Goal of the exercise
Convert the entries below into a numbered list with one line per item, leaving out the blank lines.

Listed records

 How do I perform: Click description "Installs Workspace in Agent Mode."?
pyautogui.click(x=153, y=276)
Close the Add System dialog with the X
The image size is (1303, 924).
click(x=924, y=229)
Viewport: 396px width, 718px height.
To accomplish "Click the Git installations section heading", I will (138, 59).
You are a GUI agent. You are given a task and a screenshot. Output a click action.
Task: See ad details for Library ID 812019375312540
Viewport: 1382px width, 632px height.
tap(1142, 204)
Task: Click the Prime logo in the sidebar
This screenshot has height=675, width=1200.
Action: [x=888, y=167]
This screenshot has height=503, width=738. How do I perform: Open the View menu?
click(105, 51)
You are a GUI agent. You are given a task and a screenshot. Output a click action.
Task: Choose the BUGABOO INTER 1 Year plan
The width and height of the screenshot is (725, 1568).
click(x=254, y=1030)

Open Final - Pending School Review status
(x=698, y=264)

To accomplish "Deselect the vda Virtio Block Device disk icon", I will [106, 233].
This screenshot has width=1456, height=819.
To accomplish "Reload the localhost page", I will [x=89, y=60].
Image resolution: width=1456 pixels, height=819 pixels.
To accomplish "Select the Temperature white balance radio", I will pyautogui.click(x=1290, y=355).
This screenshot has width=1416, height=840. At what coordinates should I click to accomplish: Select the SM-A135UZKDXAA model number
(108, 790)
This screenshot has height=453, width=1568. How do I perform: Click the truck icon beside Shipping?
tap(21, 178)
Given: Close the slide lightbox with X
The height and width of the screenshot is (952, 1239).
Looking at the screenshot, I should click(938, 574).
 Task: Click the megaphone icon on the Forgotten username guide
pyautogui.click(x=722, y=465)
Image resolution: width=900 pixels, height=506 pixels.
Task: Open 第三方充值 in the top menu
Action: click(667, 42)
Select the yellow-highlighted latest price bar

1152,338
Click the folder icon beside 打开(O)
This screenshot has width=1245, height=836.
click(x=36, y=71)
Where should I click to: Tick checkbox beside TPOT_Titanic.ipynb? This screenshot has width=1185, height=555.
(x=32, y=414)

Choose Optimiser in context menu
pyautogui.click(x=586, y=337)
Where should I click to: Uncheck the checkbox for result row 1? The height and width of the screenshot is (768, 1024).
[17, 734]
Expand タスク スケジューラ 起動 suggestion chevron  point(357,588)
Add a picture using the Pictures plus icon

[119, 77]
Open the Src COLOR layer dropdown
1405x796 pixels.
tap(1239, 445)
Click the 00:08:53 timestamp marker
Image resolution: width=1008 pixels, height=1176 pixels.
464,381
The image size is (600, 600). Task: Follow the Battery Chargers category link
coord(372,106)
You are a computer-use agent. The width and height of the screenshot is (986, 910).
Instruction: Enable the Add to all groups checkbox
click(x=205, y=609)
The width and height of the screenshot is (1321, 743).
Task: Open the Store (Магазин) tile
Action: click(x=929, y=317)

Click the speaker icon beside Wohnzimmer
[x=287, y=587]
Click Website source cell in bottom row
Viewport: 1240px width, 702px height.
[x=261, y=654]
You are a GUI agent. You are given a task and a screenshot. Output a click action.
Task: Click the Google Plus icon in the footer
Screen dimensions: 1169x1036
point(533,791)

Finished task
1.  How do I perform: Click description "Installs Workspace in Agent Mode."?
2. pyautogui.click(x=153, y=276)
3. Close the Add System dialog with the X
4. The image size is (1303, 924).
5. click(x=924, y=229)
6. Viewport: 396px width, 718px height.
7. To accomplish "Click the Git installations section heading", I will (138, 59).
8. You are a GUI agent. You are given a task and a screenshot. Output a click action.
9. Task: See ad details for Library ID 812019375312540
10. Viewport: 1382px width, 632px height.
11. tap(1142, 204)
12. Task: Click the Prime logo in the sidebar
13. This screenshot has height=675, width=1200.
14. Action: [x=888, y=167]
15. This screenshot has height=503, width=738. How do I perform: Open the View menu?
16. click(105, 51)
17. You are a GUI agent. You are given a task and a screenshot. Output a click action.
18. Task: Choose the BUGABOO INTER 1 Year plan
19. The width and height of the screenshot is (725, 1568).
20. click(x=254, y=1030)
21. Open Final - Pending School Review status
22. (x=698, y=264)
23. To accomplish "Deselect the vda Virtio Block Device disk icon", I will [106, 233].
24. This screenshot has width=1456, height=819.
25. To accomplish "Reload the localhost page", I will [x=89, y=60].
26. Image resolution: width=1456 pixels, height=819 pixels.
27. To accomplish "Select the Temperature white balance radio", I will pyautogui.click(x=1290, y=355).
28. This screenshot has width=1416, height=840. At what coordinates should I click to accomplish: Select the SM-A135UZKDXAA model number
29. (108, 790)
30. This screenshot has height=453, width=1568. How do I perform: Click the truck icon beside Shipping?
31. tap(21, 178)
32. Given: Close the slide lightbox with X
33. The height and width of the screenshot is (952, 1239).
34. Looking at the screenshot, I should click(938, 574).
35.  Task: Click the megaphone icon on the Forgotten username guide
36. pyautogui.click(x=722, y=465)
37. Image resolution: width=900 pixels, height=506 pixels.
38. Task: Open 第三方充值 in the top menu
39. Action: click(667, 42)
40. Select the yellow-highlighted latest price bar
41. 1152,338
42. Click the folder icon beside 打开(O)
43. This screenshot has width=1245, height=836.
44. click(x=36, y=71)
45. Where should I click to: Tick checkbox beside TPOT_Titanic.ipynb? This screenshot has width=1185, height=555.
46. (x=32, y=414)
47. Choose Optimiser in context menu
48. pyautogui.click(x=586, y=337)
49. Where should I click to: Uncheck the checkbox for result row 1? The height and width of the screenshot is (768, 1024).
50. [17, 734]
51. Expand タスク スケジューラ 起動 suggestion chevron  point(357,588)
52. Add a picture using the Pictures plus icon
53. [119, 77]
54. Open the Src COLOR layer dropdown
55. 1405x796 pixels.
56. tap(1239, 445)
57. Click the 00:08:53 timestamp marker
58. Image resolution: width=1008 pixels, height=1176 pixels.
59. 464,381
60. The image size is (600, 600). Task: Follow the Battery Chargers category link
61. coord(372,106)
62. You are a computer-use agent. The width and height of the screenshot is (986, 910).
63. Instruction: Enable the Add to all groups checkbox
64. click(x=205, y=609)
65. The width and height of the screenshot is (1321, 743).
66. Task: Open the Store (Магазин) tile
67. Action: click(x=929, y=317)
68. Click the speaker icon beside Wohnzimmer
69. [x=287, y=587]
70. Click Website source cell in bottom row
71. Viewport: 1240px width, 702px height.
72. [x=261, y=654]
73. You are a GUI agent. You are given a task and a screenshot. Output a click action.
74. Task: Click the Google Plus icon in the footer
75. Screen dimensions: 1169x1036
76. point(533,791)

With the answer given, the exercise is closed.